### [EXERCISE DIRECTIONS]
Read through the data and report every line in which the word "with" occurs.

----- ENTRIES SHOWN

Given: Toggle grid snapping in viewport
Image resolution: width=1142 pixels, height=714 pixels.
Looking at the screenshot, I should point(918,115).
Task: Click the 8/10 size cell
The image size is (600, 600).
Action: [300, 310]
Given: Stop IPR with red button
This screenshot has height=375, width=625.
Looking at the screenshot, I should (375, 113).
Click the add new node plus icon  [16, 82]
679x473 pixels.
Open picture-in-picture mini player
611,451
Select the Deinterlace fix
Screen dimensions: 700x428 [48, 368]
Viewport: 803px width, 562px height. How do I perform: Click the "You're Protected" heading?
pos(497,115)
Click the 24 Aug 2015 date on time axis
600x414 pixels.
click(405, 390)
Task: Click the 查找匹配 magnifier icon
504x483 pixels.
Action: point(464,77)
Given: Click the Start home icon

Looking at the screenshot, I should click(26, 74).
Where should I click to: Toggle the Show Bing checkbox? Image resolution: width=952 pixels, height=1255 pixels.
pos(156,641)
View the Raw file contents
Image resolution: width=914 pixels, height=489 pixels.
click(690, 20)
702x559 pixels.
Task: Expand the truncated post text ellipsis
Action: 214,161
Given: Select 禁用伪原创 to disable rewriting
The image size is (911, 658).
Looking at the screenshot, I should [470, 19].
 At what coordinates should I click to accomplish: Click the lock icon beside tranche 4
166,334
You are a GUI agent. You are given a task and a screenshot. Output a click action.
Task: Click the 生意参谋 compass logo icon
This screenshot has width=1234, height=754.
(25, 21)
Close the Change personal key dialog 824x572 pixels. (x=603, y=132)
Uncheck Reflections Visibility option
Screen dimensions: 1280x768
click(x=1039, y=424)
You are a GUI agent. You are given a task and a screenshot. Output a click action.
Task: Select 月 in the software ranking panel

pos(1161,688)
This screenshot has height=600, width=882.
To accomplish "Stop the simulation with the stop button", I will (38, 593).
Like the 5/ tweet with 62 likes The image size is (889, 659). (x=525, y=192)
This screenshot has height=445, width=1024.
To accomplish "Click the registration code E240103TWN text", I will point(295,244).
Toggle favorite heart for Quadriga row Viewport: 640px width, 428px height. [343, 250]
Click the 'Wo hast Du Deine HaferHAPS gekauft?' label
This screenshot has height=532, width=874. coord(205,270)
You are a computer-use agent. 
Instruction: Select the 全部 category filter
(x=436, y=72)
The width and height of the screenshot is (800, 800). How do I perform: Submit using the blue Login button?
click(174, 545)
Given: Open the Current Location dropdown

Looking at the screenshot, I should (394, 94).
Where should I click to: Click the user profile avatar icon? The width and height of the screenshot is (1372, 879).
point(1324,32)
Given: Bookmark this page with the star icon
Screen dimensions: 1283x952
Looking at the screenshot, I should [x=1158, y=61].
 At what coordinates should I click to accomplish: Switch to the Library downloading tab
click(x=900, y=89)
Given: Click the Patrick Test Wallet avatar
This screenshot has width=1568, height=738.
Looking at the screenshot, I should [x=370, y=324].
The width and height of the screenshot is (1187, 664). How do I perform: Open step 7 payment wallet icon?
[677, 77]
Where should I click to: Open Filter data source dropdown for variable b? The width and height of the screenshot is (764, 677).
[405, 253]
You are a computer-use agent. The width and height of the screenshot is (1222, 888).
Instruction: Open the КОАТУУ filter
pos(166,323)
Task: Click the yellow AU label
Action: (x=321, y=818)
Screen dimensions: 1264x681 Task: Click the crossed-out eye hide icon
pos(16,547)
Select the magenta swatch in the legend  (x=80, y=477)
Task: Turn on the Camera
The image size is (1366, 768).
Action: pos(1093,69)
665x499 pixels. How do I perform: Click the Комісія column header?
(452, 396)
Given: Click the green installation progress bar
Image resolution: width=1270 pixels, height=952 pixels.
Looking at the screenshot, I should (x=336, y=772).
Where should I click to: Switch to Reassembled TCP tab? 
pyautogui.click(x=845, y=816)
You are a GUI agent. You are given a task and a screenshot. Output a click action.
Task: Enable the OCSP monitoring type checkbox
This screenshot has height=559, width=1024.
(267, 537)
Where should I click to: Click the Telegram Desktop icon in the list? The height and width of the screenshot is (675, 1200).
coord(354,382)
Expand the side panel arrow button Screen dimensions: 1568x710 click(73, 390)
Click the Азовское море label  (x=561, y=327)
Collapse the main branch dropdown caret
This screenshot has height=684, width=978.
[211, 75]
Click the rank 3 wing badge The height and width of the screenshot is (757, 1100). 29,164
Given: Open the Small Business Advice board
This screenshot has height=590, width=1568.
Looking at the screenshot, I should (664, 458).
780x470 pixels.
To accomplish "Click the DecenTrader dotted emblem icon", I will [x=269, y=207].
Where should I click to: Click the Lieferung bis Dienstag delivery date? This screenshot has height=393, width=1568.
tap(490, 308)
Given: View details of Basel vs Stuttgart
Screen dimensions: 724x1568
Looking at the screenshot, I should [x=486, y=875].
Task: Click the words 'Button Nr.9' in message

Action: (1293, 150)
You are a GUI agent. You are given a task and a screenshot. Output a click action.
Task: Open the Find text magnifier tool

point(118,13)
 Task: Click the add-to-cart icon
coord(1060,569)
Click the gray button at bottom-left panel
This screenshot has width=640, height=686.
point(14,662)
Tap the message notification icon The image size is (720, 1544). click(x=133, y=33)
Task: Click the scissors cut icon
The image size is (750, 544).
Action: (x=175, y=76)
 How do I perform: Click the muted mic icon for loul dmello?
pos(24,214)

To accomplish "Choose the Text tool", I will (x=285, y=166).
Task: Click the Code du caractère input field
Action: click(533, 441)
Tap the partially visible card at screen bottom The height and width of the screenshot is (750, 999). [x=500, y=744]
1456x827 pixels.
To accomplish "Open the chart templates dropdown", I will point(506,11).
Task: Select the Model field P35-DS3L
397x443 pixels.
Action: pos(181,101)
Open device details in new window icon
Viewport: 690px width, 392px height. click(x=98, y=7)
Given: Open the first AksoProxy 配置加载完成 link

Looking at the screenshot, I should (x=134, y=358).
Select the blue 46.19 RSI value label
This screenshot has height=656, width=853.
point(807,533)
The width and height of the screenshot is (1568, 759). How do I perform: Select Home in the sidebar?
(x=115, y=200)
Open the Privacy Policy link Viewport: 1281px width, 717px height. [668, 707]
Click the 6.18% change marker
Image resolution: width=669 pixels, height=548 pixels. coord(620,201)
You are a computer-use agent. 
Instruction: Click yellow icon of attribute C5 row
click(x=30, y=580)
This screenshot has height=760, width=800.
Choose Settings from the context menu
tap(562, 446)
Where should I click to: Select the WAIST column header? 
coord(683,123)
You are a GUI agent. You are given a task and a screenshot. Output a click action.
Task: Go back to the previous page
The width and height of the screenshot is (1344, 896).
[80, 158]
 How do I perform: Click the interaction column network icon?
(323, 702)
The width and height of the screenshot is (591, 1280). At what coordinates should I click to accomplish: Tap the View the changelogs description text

----------

### [EXERCISE SOLUTION]
Given: Stop IPR with red button
To accomplish "Stop the simulation with the stop button", I will (38, 593).
Like the 5/ tweet with 62 likes The image size is (889, 659). (x=525, y=192)
Given: Bookmark this page with the star icon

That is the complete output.